Saturday, June 6, 2009

OK, here's the promised poem for today

29 Springs

for Bill


So we decided to marry,

put our clothes in the same closet,

eat off the same dishes, sleep

night after night together, care

about each other’s memories

and children. It was hard to do,

after the years we’d both grown dull

scabs over our hearts. After years

thinking our parents were wrong

about marriage, after years of practice

moving one foot at a time into sadness.

But it was spring and sap flowed again

in each of us like some maple

had lifted its eyes, suddenly seeing sun.

So we decided to marry. This morning,

brushing our teeth at the same sink,

we give thanks for our 29 springs.

Poets rejoice

It is a lovely grey morning on the coast of Maine as I drink my tea and get ready for a day of planting in the garden. Finally the ground is prepped and ready for the rest of my seedlings which have been waiting in the greenhouse. I am always inspired by planting. It seems to me a connection to what I do with words. That is why I love going out to the yard to write or to the greenhouse to write. I have a tall stool there and use the potting bench as a desk. If it rains, so much the better. The sound of it on the glass roof of the g.h. is so thrilling.

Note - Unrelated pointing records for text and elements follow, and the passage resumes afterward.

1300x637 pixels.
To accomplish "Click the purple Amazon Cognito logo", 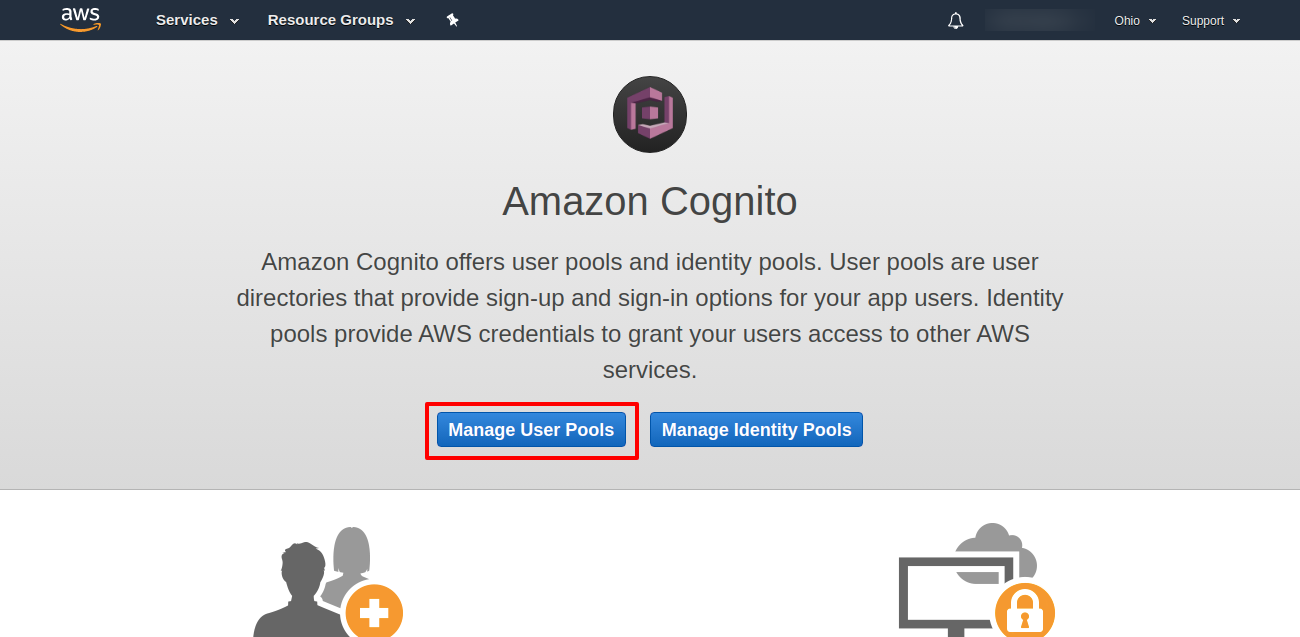I will tap(650, 115).
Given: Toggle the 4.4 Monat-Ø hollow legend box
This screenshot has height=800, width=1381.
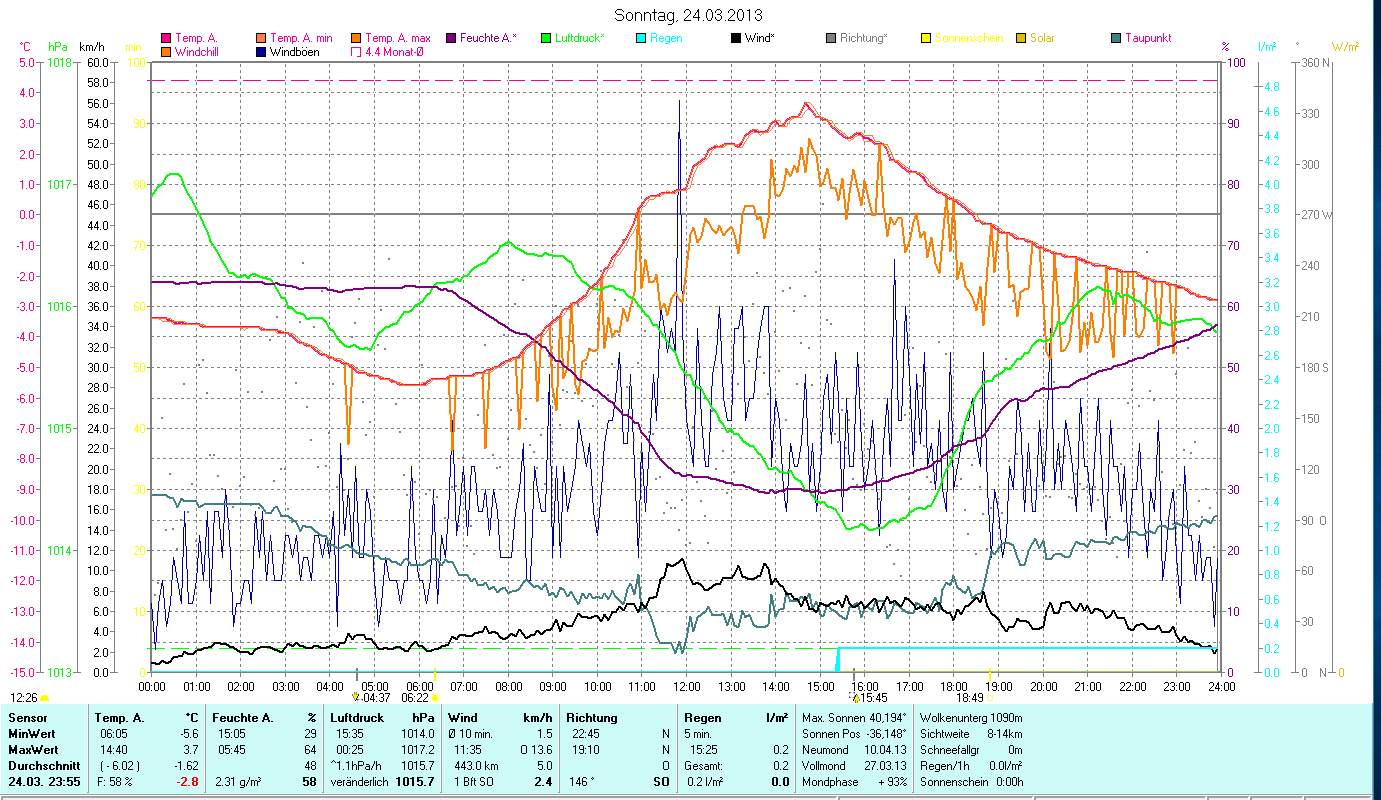Looking at the screenshot, I should 357,51.
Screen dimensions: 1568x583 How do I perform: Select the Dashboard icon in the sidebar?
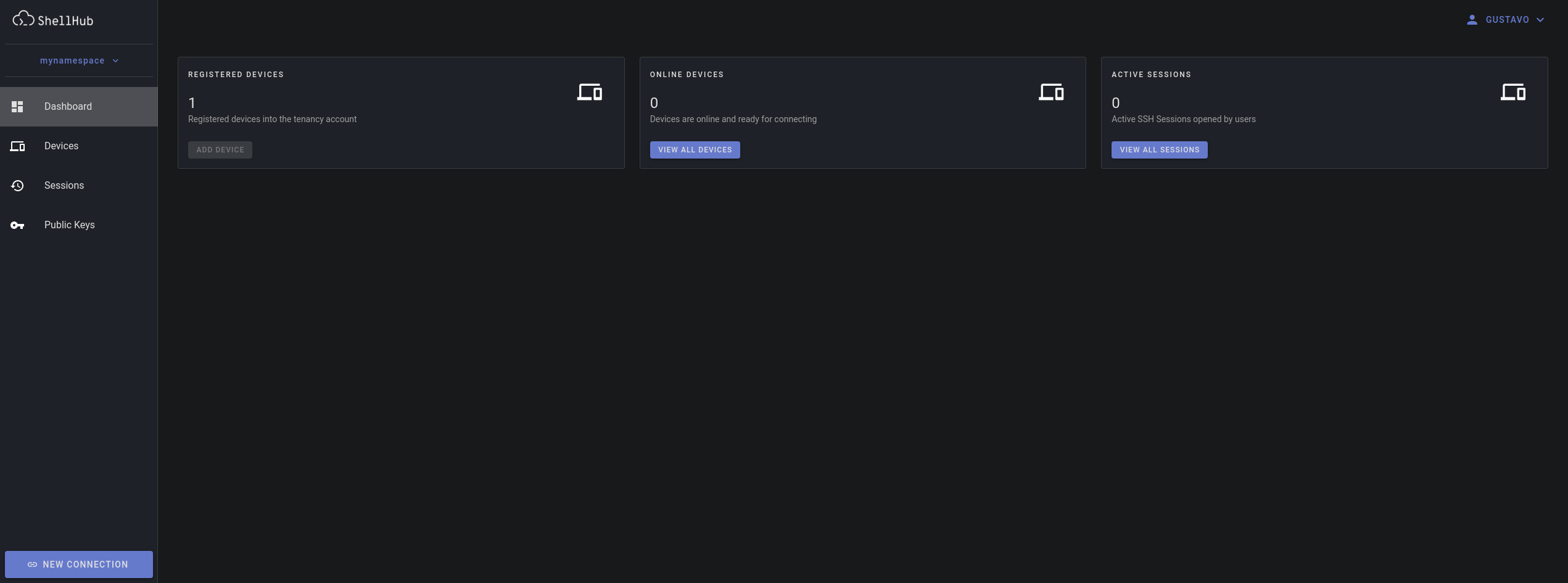[17, 106]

On a reading note, here are a few things I have been reading:

1. Usher by BH Fairchild --- just out from Norton, this new work is challenging me in ways I have not been in some time. The poems are meaty and rich, with a sense of time and urgency that leaps over actual time. I have read the poems several times each and am now making notes in the margins (I never used to do this but now can't help myself...more on this activity in a separate post)

2. Rosary of Bones by Jennifer MacPherson --- this is my second deep reading of this one--- it has been out since 07 --- I am at the notes in the margin stage with it now. A lovely collection of poems that simply take my breath away. Some of the poems have their birth in Iowa where we both studied with Michael Dennis Browne. I recognize them and smile to see how fully they have grown and how solid and steady Jennifer's hand is over the work. I am particularly fond of "Without Trees" and read it over and over along with "The Bone Poem" which is simply a fabulous poem. 'nuf said! Just read these poems!

3. Inflorescence by Sarah Hannah ---written before her tragic death. I sigh deeply here to think of all the wonderful voices silenced by suicide or cancer or ... or... or... these poems are both brilliant (in a light-giving way as well as an intellectual way) and steady. I read them and wonder "how did she do that?" which of course is the greatest compliment one can pay a poet.

4. Embryos & Idiots by Larissa Szporluk --- one of my favorite poets discovered by accident years ago in Iowa --- I recommend particularly "The Recluse" and "Twilight Wedge" both poems of surprising edginess and light.

OK that's enough for now. 

I'm signing off and will give you a short poem in the next post. It's one I wrote for the Poem A Day challenge during poetry month. THAT was some discipline. I am working now on revisions of the ones I feel want to stay in my life.

Friday, June 5, 2009

I thought I was lost but here I am!!!

OK, so with every site a new password and a new sign in process, I got temporarily lost. It won't happen again as I have written the darned thing down in a safe place!

Later a new post on the actual topic of poetry, I promise!